▶ What the exercise asks: Produce an exact copy of the first line of the data below and each line after it, please, up to and including the one with "Screen dimensions: 1024x576".

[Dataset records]
■ ■ ■

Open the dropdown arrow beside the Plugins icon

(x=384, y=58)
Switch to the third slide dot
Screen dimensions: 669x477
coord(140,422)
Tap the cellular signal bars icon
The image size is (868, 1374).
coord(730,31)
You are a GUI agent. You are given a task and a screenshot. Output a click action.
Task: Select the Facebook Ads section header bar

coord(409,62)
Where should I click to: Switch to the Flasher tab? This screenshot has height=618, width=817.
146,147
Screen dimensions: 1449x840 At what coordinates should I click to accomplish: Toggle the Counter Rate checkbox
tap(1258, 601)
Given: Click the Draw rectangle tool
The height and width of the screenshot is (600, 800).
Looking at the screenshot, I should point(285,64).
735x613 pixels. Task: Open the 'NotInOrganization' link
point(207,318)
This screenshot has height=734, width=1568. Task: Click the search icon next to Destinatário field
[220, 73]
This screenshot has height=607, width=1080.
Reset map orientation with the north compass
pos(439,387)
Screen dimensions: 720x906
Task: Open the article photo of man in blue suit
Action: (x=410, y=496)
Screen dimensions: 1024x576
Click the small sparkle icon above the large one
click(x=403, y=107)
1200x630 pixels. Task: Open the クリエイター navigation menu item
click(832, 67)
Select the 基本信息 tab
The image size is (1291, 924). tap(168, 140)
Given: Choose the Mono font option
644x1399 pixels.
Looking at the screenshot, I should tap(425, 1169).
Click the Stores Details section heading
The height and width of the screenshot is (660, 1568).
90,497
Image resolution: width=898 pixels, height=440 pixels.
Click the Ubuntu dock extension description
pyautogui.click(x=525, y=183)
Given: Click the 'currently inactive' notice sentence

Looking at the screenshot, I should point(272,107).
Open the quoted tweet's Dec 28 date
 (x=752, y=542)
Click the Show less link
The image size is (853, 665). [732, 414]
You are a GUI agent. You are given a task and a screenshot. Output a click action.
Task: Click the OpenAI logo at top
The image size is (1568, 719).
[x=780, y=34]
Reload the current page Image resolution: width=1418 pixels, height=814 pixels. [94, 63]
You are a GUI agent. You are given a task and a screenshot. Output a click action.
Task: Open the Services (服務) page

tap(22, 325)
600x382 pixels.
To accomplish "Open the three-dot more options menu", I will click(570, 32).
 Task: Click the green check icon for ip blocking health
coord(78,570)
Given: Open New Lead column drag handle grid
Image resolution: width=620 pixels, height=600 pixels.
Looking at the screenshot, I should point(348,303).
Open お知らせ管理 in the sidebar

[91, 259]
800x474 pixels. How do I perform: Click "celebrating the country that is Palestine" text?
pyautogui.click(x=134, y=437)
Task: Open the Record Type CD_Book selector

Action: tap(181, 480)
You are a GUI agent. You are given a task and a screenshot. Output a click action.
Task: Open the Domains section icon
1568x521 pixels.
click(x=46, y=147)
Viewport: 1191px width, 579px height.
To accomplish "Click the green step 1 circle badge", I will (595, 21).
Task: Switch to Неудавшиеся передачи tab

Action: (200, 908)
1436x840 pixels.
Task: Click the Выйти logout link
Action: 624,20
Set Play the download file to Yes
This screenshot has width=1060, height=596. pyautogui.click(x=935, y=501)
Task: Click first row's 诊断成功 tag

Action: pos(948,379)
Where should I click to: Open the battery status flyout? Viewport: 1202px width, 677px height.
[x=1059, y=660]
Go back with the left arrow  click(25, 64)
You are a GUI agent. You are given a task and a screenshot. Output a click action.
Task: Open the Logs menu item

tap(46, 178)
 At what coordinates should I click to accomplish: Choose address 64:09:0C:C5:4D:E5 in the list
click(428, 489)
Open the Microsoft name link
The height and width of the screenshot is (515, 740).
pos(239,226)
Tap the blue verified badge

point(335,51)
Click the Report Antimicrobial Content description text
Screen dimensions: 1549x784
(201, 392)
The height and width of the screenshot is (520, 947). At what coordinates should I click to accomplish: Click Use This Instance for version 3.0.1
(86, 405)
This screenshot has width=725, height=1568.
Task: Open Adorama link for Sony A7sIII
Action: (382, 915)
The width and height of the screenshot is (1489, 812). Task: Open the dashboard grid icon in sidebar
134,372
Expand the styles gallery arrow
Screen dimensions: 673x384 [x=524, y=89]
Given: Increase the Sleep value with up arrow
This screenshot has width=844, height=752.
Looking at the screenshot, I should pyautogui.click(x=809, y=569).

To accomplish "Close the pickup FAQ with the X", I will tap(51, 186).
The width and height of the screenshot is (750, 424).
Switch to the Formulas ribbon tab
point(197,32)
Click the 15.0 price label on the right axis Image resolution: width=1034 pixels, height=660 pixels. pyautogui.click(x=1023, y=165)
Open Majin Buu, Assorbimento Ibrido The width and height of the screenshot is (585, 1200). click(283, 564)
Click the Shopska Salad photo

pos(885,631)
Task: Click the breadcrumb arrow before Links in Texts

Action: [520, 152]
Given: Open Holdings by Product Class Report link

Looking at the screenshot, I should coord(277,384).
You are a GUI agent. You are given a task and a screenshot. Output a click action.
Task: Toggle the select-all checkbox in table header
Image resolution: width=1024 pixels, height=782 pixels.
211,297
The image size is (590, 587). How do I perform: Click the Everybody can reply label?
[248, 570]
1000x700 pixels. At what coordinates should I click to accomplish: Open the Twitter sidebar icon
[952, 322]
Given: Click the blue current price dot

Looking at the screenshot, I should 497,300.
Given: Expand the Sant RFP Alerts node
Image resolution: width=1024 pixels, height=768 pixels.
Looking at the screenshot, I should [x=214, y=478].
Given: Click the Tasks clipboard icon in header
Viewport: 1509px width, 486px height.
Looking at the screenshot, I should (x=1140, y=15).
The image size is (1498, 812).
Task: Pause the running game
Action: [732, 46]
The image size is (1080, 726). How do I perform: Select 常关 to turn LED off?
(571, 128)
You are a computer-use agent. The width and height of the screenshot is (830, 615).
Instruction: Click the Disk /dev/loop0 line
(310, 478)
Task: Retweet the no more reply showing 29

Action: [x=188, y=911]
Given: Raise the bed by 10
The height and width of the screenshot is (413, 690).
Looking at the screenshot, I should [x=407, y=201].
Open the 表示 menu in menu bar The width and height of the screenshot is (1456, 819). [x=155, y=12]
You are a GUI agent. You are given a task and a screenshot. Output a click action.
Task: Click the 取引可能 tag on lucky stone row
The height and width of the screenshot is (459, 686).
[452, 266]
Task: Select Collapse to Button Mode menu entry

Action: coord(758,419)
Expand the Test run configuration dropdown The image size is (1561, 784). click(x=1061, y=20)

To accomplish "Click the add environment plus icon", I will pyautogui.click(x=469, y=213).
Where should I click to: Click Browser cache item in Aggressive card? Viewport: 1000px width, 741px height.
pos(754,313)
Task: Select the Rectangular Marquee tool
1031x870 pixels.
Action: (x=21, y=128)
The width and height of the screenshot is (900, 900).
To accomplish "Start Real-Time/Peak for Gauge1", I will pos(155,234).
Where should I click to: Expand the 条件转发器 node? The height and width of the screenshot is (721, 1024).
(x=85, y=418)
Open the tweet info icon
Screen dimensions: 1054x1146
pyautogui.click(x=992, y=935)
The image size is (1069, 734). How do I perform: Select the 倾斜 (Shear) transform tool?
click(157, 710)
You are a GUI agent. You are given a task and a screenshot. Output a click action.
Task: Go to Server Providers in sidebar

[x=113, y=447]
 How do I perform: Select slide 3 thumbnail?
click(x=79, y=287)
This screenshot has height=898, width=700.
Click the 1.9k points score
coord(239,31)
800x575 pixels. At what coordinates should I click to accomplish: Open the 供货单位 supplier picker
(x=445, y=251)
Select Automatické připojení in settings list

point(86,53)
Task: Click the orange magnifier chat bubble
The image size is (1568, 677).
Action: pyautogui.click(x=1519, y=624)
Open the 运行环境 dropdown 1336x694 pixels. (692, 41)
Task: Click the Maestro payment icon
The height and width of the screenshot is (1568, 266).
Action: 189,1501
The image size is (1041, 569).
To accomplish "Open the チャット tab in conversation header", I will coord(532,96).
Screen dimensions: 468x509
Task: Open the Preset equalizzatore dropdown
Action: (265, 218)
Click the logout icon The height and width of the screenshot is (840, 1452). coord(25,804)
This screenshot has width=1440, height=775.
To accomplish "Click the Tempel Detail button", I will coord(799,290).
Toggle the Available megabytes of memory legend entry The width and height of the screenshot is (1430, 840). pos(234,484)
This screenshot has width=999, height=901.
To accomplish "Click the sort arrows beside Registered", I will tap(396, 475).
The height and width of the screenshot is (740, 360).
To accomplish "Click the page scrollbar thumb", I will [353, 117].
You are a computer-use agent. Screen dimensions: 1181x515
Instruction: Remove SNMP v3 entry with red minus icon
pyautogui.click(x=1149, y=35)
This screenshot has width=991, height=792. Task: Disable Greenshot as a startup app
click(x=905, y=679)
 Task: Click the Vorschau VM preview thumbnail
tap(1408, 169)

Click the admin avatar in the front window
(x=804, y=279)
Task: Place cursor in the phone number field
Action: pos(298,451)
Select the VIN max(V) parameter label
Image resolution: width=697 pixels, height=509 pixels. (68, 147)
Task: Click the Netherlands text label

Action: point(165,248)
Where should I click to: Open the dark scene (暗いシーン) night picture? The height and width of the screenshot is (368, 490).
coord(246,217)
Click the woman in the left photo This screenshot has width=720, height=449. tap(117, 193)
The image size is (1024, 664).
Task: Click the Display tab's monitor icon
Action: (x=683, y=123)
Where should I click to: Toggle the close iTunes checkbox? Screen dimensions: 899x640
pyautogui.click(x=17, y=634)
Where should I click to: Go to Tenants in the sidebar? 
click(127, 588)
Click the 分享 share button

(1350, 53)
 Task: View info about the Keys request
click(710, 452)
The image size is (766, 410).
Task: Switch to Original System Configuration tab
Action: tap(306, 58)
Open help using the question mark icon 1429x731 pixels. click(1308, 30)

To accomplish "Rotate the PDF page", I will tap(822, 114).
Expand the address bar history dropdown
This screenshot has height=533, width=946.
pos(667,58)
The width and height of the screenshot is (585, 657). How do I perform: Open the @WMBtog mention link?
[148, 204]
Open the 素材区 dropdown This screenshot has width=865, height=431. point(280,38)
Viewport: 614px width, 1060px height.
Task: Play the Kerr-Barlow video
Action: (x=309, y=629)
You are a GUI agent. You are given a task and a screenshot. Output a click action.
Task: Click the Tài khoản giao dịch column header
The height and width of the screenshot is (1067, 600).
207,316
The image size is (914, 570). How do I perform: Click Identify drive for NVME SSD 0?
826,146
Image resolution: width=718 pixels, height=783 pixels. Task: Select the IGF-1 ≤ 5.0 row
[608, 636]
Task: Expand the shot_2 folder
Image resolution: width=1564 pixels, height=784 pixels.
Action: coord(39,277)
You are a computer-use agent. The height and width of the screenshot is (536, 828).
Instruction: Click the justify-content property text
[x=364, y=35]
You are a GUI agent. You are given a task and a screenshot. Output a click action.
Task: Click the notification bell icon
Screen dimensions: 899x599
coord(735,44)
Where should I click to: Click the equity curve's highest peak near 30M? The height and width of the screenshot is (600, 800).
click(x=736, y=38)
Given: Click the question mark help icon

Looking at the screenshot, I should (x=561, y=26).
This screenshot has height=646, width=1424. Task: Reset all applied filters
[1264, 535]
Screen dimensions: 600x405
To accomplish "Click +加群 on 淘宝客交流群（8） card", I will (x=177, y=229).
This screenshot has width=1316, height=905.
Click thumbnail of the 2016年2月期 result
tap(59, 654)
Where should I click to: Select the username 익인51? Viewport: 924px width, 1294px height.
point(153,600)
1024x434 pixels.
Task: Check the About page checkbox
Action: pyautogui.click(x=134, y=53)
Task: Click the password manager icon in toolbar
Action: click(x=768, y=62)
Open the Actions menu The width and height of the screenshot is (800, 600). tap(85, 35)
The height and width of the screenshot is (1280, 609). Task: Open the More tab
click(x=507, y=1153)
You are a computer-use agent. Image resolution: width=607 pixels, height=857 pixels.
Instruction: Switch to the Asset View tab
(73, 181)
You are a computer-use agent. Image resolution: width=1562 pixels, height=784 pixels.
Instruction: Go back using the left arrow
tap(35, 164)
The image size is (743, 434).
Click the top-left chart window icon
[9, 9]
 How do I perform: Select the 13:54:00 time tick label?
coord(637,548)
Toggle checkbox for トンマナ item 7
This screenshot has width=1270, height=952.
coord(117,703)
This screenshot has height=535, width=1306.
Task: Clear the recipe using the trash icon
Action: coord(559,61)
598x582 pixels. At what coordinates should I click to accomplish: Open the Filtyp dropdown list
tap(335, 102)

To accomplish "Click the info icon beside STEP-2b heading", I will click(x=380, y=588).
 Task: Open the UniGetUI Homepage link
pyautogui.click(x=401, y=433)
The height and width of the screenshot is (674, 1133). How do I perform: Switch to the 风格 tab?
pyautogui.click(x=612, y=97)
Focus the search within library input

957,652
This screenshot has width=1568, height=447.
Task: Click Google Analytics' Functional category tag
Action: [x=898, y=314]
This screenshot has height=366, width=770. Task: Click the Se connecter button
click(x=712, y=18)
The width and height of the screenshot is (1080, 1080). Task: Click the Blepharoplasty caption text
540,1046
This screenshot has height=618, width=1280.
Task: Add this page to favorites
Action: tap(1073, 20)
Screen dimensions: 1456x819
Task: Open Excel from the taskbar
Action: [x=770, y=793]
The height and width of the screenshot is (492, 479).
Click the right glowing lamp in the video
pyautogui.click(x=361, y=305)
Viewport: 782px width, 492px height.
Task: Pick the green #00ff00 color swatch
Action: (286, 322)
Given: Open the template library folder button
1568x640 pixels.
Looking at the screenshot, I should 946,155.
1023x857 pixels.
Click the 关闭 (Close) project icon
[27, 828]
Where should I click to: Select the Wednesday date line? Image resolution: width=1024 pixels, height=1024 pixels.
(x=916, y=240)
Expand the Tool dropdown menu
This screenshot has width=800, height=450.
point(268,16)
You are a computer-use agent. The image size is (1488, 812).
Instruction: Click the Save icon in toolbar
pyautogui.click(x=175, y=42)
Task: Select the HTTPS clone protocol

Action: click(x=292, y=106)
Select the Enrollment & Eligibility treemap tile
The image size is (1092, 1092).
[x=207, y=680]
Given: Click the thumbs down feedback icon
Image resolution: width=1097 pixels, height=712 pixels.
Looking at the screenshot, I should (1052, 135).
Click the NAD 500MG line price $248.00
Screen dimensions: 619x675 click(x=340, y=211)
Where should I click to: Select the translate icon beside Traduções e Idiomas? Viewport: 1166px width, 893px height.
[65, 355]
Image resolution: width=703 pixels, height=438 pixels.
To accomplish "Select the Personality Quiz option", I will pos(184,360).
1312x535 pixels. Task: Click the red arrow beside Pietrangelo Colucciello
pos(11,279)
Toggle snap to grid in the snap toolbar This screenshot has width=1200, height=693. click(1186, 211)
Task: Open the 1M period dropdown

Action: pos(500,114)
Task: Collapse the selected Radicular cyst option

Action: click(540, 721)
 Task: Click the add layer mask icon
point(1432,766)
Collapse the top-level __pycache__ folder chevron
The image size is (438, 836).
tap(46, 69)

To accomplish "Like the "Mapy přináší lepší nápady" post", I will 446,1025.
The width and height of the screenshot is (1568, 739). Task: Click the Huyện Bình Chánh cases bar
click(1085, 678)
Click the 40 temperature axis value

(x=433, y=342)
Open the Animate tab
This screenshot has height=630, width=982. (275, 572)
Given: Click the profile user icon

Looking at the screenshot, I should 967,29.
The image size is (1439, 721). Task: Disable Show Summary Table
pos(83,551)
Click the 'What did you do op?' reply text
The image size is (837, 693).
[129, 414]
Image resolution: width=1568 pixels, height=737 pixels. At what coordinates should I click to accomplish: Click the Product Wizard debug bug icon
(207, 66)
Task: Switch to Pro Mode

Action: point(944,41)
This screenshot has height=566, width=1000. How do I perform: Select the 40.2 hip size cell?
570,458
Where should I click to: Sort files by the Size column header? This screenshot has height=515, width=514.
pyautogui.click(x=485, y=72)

■ ■ ■

▶ Your solution:
Open the dropdown arrow beside the Plugins icon

(x=384, y=58)
Switch to the third slide dot
Screen dimensions: 669x477
coord(140,422)
Tap the cellular signal bars icon
The image size is (868, 1374).
coord(730,31)
You are a GUI agent. You are given a task and a screenshot. Output a click action.
Task: Select the Facebook Ads section header bar

coord(409,62)
Where should I click to: Switch to the Flasher tab? This screenshot has height=618, width=817.
146,147
Screen dimensions: 1449x840 At what coordinates should I click to accomplish: Toggle the Counter Rate checkbox
tap(1258, 601)
Given: Click the Draw rectangle tool
The height and width of the screenshot is (600, 800).
Looking at the screenshot, I should point(285,64).
735x613 pixels. Task: Open the 'NotInOrganization' link
point(207,318)
This screenshot has height=734, width=1568. Task: Click the search icon next to Destinatário field
[220, 73]
This screenshot has height=607, width=1080.
Reset map orientation with the north compass
pos(439,387)
Screen dimensions: 720x906
Task: Open the article photo of man in blue suit
Action: (x=410, y=496)
Screen dimensions: 1024x576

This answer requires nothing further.